There was big trial of strength between Banas, Vaidumbas and Ganga Pritivipati I on one side, and the Nolambas, Telugu Cholas and Rajamalla I on the other. The Banas were the prime movers and who entered into matrimonial alliance with Pritivipati I whose daughter Kundavai was married to prince Vikramaditya I. Vaidumbas captured parts of Renadu and Banas captured the capital of Telugu Chola. They wanted to dislodge Ganga Rajamalla I and bequeath it to Pritivipati I and they could not succeed in their attempt. Instead Rajamalla I invaded with Bana country and advanced up to Vallimalai near Tiruvallam.

In the beginning of 10th century AD. between 909 and 916 AD. the Banas were conquered by Parantaka Chola I and were thus deprived of their kingdom. The Ganga king, Pritivipati II was conferred the title "Lord of the Banas" by Parantaka Chola I after he defeated the Banas.

After this the Banas were subsequently found ruling various parts, such as Nellore, Guntur and Anantapur, as Chieftains in medieval Andhra.


Some very rare and interesting inscriptions dating from Pallava, Ganga Pallava, Bana kings to Rajaraja Chola I, Rajendra Chola I, Kulotunga Chola I, Kulotunga Chola III, Rajaraja Chola III,  as well as Pandya king Virapandya and Vijayakanta Gopala have been found in the Vilvanadeeswara temple at Tiruvallam. (ARE 300, 301, 302, 303, 304 of 1897).  

The inscriptions call the Vilvanathesvara temple : 1. Vanapuran (வாணபுரம்) (S.I.I.,Vol III, No. 42, Pages 91) during the period of Nandivarma Pallava II (793 AD.); 2. Paramesvara at Tikkali Vallam (தீக்காலி வல்லமுடைய பரமேஸ்வரர்) (S.I.I., Vol III, No. 43, Pages 93) during the reign of Nandivarma Pallava III (863 AD.); 3. Tiruttikkali-Perumanadigal of Tikkali-Vallam (திருத்தீக்காலிப் பெருமானடிகள்) (S.I.I., Vol III, No. 44, Pages 95) during  the reign of Mahavali Vanaraja (Vikramaditya I) (888 AD.); 4.  Tiruttikkali-Alvar (திருத்தீக்காலி ஆழ்வார்) (S.I.I., Vol III, No. 49, Pages 102) during the reign of Rajaraja I (991 AD.); 5. Tikkali-Vallam (தீக்காலி வல்லம்) (S.I.I., Vol III, No. 49, Pages 102) during the reign of Rajaraja Chola I (991 AD.); 6. Tiruvallam-Udaiyar (திருவல்லமுடையார்) (S.I.I. Vol III, No. 53, Pages 108) during the reign of Rajendra Chola II (1015 AD.); 7. Mahadeva of Tiruvallam  (திருவல்லமுடைய மகாதேவர்) (S.I.I. Vol III, No. 55, Pages 175.) during the reign of Vikrama Chola (1123 AD.); 8. Nayanar of Tiruvallam (திருவல்லமுடைய நாயனார்) (S.I.I. Vol III, No. 62, Pages 122 & 123) during the reign of Kulotunga Chola III (1212 AD.).  It contained shrines of Kalyanasundara and Karumanikka, and of their goddesses (S.I.I. Vol III, No. 57).
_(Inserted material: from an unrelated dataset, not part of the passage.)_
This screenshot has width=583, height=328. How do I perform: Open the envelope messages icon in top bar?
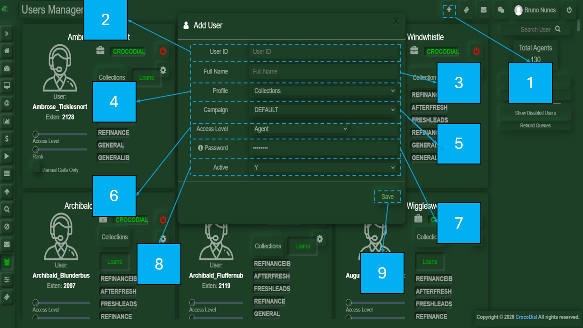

Many of the inscriptions of this temple indicate that Tiruvallam seems to be the capital of Bana country and Bana dynasty. (S.I.I. Vol III, No. 46, 51, 52, 55, 56, 58 to 60). The alternative name indicated as Vanapuram (S.I.I. Vol III, No. 42, 51 and 53).  Some other inscriptions pronounce "Tikkali-Vallam" (S.I.I. Vol III, Nos. 43to 45, 47 to 49, 54 and 61) as an ancient name of Tiruvallam.

Perumbanappadi was the nadu (district) of Banas i.e, 'the great Bana country.' There is a tiny village by name Vanasamudram exists in the neighbourhood Tiruvallam. Also there is a village Banavaram found near Sholingur in Arakonam Taluk of Vellore district in Tamil Nadu.

The early inscriptions accommodate Tiruvallam within Miyaru-nadu (S.I.I. Vol III, Nos. 43 to 45, 49 and 54) or Miyarainadu (S.I.I. Vol III, No. 52) and some other inscriptions accommodate it under
Karaivali (sub-division) of Perumbanappadi  (S.I.I. Vol III, Nos. 53, 55, 56, 58 and 59).

Tiruvallam was forming part of  Jayankonda-Chola-mandalam (province) (S.I.I. Vol III, Nos. 53 to 56, 58 and 59) and Tyagabharana-valanadu (division) (S.I.I. Vol III, No. 55) Paduvur-kottam (district)  (S.I.I. Vol III, Nos.43, 44, 49, 51 to 54).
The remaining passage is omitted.